Copy the stretch from "During my junior" through "two new planets." in the piece about a college student becoming a planet hunter, renaming "guest lecturer" to "visiting speaker".

__Provided text__.
'''
How a college student became a planet hunter
I didn't grow up thinking I was going to be an astronomer. There wasn’t a moment when I looked up at the moon and realized my destiny. I grew up loving math and science and in college, I gradually discovered that I loved learning everything I could about stars and planets. When I started studying and doing research in astronomy, I felt like I was given secrets about the universe.
During my junior year, I took a class on planets. My professor was away for a week, so we had a guest lecturer come in. That’s when I met Andrew Vanderburg and heard about his work with former Google engineer Chris Shallue (he recently left to pursue his PhD at Harvard in astrophysics). A few years ago, Andrew and Chris built an AI system with TensorFlow that sifted through the approximately 14 billion data points captured from NASA’s Kepler mission. In doing so, they discovered two new planets: Kepler 80g and Kepler 90i.
When I walked into that classroom, I couldn't have imagined that it would lead to the discovery of two new planets.
When I started, I had zero experience with machine learning. I had no idea what a neural network was or how I could build one. I learned everything as I went along using YouTube tutorials and TensorFlow and collaborating with incredible people. Using TensorFlow, I built a way to look through space telescope data and identify signs that planets could be around those stars. By the end of the summer, my neural network was successful and could recognize planets we already knew about, and discover new ones.
I discovered two new planets, but I also created a method that makes it possible for people to find many more. (If you want to learn how to hunt for planets, you can read my tutorial). Accessible technologies and open-source data allowed me to do this work, and because of that, it’s never been easier to discover not only planets, but also other mysteries of the universe. The possibilities for what we might find are endless.
'''
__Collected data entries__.
'''
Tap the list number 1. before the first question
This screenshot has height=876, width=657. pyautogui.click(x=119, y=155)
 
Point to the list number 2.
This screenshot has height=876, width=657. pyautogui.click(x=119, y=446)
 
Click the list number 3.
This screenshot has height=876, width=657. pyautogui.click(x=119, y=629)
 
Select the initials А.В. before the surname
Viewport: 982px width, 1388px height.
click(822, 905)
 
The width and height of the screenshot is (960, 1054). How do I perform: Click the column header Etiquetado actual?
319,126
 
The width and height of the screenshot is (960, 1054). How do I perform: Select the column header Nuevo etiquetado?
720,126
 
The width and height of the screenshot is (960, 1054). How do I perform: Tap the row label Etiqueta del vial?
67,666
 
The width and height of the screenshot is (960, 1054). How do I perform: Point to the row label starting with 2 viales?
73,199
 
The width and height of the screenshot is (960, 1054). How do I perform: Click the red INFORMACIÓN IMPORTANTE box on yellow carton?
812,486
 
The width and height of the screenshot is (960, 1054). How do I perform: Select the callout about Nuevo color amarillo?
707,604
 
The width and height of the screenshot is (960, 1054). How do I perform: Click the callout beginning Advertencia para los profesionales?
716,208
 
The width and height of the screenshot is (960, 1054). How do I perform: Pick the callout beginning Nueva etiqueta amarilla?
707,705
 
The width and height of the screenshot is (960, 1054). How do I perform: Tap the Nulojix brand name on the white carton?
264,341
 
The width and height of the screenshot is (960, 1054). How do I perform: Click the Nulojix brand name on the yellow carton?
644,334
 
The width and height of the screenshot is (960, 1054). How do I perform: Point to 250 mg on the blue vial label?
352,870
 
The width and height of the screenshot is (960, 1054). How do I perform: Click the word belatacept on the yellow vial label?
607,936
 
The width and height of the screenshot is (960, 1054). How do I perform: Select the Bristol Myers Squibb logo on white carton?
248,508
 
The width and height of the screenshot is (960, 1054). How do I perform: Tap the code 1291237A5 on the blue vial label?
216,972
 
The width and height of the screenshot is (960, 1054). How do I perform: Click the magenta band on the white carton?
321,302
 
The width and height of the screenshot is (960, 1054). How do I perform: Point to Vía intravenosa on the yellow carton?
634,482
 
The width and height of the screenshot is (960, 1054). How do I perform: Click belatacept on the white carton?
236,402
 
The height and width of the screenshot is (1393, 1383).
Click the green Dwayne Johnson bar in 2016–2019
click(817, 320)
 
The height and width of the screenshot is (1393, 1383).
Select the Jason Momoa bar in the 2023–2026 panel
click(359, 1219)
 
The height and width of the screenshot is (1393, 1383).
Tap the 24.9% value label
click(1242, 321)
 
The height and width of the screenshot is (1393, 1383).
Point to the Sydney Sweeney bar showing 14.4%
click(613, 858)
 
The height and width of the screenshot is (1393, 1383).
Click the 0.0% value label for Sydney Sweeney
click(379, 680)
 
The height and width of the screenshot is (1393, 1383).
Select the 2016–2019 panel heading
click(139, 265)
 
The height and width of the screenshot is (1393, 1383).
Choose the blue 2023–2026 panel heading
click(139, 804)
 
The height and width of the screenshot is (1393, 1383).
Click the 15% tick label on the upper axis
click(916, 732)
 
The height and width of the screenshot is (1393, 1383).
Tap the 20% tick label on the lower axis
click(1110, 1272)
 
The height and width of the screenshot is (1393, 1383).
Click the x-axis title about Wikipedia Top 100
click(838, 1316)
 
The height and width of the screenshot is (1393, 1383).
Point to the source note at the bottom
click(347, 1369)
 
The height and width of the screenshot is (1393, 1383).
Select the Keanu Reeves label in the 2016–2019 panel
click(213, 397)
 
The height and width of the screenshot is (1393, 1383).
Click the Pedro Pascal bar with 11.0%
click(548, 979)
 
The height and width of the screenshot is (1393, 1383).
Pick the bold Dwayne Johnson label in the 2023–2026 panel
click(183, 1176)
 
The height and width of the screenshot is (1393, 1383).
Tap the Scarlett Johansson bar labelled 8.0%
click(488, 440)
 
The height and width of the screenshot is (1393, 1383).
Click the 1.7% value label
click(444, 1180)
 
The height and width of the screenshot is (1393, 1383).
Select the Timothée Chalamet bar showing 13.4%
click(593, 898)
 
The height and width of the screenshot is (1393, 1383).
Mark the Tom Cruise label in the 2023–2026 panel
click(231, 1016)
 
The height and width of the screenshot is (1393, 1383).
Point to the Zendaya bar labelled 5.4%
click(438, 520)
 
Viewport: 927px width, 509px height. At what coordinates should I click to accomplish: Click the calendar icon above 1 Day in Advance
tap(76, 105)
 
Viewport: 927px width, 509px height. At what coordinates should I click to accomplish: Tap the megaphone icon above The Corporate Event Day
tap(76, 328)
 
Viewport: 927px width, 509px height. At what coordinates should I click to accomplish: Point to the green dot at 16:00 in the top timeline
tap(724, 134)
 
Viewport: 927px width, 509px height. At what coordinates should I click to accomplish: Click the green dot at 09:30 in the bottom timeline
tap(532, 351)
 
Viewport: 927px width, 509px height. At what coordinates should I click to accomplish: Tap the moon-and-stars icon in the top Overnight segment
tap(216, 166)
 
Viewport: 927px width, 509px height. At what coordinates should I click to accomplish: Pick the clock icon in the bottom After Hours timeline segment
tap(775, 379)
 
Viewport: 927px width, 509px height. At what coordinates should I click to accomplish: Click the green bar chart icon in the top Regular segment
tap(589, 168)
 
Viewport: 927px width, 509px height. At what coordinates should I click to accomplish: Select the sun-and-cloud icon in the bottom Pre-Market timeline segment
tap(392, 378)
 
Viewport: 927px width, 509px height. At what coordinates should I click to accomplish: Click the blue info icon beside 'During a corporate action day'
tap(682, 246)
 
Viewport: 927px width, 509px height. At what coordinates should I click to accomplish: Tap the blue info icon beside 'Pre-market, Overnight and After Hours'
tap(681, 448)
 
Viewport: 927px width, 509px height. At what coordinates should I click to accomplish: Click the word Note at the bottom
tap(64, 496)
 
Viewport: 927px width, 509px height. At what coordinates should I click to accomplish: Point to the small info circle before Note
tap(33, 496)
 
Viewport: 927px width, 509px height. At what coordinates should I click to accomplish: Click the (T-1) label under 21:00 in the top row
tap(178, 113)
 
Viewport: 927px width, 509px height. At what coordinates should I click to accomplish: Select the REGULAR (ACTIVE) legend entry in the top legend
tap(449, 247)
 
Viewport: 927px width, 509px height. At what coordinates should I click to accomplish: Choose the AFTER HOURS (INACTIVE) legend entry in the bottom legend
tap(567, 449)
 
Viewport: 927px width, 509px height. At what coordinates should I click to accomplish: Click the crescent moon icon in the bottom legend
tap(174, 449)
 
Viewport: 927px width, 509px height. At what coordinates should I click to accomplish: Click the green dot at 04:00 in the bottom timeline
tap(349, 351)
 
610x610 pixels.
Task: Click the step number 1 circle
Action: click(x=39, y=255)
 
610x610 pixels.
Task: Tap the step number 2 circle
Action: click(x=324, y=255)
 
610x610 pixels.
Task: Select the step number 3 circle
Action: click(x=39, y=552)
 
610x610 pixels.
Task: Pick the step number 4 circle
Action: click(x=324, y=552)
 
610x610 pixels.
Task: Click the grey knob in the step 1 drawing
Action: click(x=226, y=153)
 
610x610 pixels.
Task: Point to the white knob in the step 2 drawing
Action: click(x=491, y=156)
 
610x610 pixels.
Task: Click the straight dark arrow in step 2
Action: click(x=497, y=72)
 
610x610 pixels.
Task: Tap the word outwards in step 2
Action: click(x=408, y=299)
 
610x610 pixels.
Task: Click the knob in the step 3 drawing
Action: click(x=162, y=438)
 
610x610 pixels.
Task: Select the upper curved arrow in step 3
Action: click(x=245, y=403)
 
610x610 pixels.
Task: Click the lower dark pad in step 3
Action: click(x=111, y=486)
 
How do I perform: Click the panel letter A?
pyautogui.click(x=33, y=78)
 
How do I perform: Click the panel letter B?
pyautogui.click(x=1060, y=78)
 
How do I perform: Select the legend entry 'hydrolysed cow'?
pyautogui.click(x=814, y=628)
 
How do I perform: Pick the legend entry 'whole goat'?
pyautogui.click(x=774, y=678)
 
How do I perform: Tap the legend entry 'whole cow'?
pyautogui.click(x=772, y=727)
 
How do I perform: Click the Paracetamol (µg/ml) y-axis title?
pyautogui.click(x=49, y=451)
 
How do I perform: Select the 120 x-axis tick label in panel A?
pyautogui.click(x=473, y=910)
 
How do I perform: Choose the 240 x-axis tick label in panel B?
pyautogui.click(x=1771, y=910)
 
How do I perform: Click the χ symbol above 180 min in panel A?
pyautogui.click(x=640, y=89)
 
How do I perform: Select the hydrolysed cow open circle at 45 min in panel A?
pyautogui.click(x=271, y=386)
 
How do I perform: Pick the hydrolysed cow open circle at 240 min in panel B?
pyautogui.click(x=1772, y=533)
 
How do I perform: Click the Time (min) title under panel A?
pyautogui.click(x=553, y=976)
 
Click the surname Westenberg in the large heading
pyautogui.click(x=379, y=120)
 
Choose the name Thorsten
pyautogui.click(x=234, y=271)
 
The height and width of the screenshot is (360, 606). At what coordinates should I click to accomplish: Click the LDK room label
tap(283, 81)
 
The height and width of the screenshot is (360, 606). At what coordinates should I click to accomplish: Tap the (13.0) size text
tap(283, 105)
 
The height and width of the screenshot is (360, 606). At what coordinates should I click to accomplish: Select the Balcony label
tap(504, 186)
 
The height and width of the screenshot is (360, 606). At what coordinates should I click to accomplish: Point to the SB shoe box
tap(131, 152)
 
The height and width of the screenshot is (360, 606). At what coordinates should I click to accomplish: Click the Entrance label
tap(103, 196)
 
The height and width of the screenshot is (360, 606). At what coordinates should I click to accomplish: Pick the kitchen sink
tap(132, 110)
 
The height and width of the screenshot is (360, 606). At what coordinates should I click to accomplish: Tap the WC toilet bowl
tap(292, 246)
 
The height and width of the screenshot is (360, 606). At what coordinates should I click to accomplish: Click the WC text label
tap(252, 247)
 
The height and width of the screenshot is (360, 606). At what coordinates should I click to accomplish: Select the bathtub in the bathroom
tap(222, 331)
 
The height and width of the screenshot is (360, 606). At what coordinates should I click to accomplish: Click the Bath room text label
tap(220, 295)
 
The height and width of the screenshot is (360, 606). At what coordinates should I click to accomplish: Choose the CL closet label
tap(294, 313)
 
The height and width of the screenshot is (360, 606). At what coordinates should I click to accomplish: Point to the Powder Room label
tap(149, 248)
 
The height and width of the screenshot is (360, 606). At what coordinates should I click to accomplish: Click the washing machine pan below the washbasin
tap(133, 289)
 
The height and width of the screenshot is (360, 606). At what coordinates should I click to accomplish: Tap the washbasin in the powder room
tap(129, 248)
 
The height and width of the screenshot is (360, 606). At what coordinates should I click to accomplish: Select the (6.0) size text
'''
__Your solution__.
During my junior year, I took a class on planets. My professor was away for a week, so we had a visiting speaker come in. That’s when I met Andrew Vanderburg and heard about his work with former Google engineer Chris Shallue (he recently left to pursue his PhD at Harvard in astrophysics). A few years ago, Andrew and Chris built an AI system with TensorFlow that sifted through the approximately 14 billion data points captured from NASA’s Kepler mission. In doing so, they discovered two new planets: Kepler 80g and Kepler 90i.
When I walked into that classroom, I couldn't have imagined that it would lead to the discovery of two new planets.